What are your happiest memories of your time at King’s?

I met some wonderful people who remain close friends to this day.

How have you stayed connected to King’s since graduating?

King's is well known for its innovative practices in health, so I have valued various publications, presentations and events they have produced, such as those from the Centre for the Humanities and Health.

What success stories have you had in your career?

I hold the unusual status of being a 'Dr Dr' as I am medically qualified and have a PhD. Since qualifying from Kings, I’ve worked as a medical doctor, taught university students for 18 years, gained further qualifications, and become a coach and an artist. I’ve taught students training to be various types of health professionals, and then led a master's in Education, well known for being the teaching qualification for new lecturers. I gained a university teaching award for my creative teaching approaches. I am a senior fellow of the Higher Education Academy. I have presented nationally and internationally at health and education conferences. I won a prestigious travel award allowing me to live in Brazil for a month learning about how health professionals are trained there, visiting seven different cities. I completed a master's in Educational Innovation and then won a scholarship for a PhD on drawing for learning. I have written book chapters and articles. I was commissioned by Emerald Publishing to write on Drawing for Health and well-being as part of the Arts for Health book series. My book promotes drawing as a practical method for thinking, and lifts drawing beyond being ‘art’. I run drawing workshops for research, education and well-being. I work particularly with adults who are not artistic or creative and who usually say they ‘cannot draw’. I am on the International Advisory Board for Health Humanities. I was part of a team which gathered to discuss how origami (paper folding) is used within Science, Maths and Education. I am now a trained Embodiment coach and am a speaker and facilitator on drawing for thinking. I also work with individuals and teams on values-based working, resilience, stress management, emotional regulation, change management and conflict management.

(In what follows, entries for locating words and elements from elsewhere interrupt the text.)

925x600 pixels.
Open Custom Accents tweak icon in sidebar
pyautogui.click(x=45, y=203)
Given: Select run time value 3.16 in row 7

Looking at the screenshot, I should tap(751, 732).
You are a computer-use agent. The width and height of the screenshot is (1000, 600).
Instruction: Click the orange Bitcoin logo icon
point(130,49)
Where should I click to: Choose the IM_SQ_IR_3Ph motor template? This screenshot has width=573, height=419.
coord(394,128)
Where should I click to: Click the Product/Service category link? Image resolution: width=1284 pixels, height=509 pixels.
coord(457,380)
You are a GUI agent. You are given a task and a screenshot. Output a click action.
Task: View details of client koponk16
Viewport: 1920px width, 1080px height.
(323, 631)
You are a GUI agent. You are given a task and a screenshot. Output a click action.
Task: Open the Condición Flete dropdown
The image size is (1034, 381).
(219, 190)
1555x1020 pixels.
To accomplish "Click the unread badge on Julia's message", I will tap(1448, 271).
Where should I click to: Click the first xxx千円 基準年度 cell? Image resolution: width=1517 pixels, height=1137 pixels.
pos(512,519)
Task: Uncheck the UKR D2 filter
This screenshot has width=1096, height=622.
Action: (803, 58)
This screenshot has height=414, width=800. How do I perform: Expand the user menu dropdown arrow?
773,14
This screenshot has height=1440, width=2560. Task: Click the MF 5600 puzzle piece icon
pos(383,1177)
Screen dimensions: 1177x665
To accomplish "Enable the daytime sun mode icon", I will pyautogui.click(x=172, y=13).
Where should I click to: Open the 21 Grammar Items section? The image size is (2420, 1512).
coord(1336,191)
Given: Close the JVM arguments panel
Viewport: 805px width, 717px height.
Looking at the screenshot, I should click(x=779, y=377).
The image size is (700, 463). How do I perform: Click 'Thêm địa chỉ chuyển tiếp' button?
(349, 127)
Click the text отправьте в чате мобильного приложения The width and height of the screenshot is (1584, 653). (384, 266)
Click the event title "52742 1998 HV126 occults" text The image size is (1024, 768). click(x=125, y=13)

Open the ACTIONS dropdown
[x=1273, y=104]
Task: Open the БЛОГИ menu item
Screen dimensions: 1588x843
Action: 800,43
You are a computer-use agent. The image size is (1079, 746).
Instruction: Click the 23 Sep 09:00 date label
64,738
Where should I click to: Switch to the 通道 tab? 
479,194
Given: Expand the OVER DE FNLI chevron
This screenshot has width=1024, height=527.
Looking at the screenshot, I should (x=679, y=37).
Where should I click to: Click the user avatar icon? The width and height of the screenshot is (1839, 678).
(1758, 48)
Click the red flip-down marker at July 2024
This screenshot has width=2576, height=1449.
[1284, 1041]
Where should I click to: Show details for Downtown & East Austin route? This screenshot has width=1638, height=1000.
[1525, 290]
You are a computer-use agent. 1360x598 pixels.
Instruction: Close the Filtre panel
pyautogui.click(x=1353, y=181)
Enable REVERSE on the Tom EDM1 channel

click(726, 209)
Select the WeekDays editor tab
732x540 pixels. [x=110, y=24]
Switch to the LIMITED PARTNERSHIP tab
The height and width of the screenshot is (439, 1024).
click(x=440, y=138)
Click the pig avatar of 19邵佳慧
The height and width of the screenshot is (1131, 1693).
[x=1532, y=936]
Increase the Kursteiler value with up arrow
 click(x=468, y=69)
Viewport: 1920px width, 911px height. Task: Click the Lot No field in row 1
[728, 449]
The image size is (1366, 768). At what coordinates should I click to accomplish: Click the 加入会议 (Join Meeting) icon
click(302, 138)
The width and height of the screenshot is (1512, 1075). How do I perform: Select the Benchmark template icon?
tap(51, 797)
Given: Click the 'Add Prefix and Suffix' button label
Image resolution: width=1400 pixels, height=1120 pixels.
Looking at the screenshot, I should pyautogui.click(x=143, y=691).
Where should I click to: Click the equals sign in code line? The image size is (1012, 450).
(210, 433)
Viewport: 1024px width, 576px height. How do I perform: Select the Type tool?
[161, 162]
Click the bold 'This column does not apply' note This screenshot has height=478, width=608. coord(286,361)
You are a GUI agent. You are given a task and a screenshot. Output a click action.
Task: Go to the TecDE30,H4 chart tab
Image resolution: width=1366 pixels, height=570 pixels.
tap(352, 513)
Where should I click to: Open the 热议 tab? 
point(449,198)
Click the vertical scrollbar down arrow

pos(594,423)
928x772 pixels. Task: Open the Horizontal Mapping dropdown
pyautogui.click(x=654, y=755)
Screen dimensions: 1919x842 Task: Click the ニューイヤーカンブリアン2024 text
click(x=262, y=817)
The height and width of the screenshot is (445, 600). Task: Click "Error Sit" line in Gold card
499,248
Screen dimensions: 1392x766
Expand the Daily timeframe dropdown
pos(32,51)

How has the ability to understand and interact effectively with people from other cultures and/or backgrounds been important in your life or career?

As a medical doctor in London, I had the opportunity to meet and learn how people from different cultures regard health and illness. My time in Brazil was a culture shock - as most people did not speak English I decided to learn Portuguese in order to communicate. Having an attitude of openness and interest in Brazil was crucial as there were many differences. My specialist area of drawing also opens up ways to communicate across cultures when there isn’t a shared language.

What advice would you give to students and alumni for success in life after King’s?

Know that there is always someone who can help. Stay humble.